*** Opening Provided data ***
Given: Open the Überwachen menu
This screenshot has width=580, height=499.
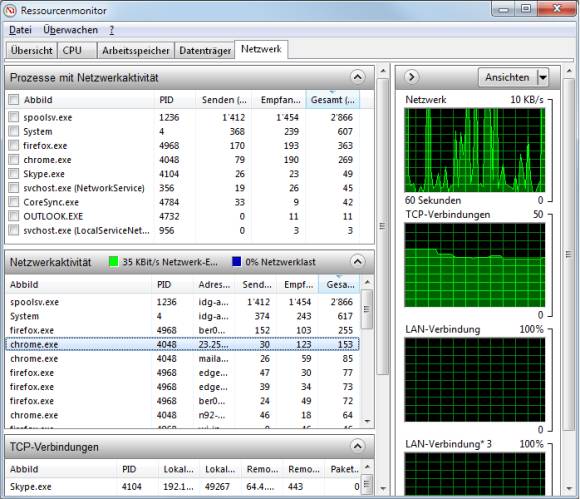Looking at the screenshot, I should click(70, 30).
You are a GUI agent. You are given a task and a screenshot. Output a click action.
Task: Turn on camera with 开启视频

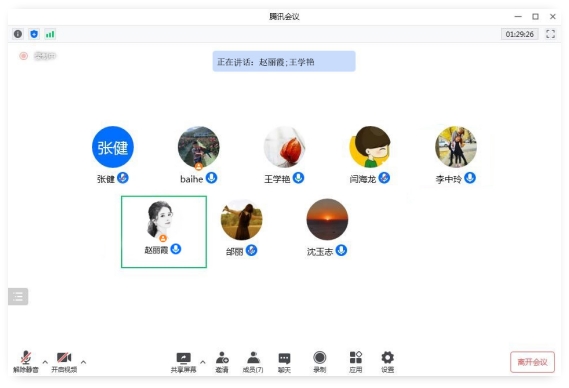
*** Closing Provided data ***
[The task]: Only an exact copy of the records, free of images, belongs in the answer.

[Your solution]:
Given: Open the Überwachen menu
This screenshot has width=580, height=499.
Looking at the screenshot, I should click(70, 30).
You are a GUI agent. You are given a task and a screenshot. Output a click action.
Task: Turn on camera with 开启视频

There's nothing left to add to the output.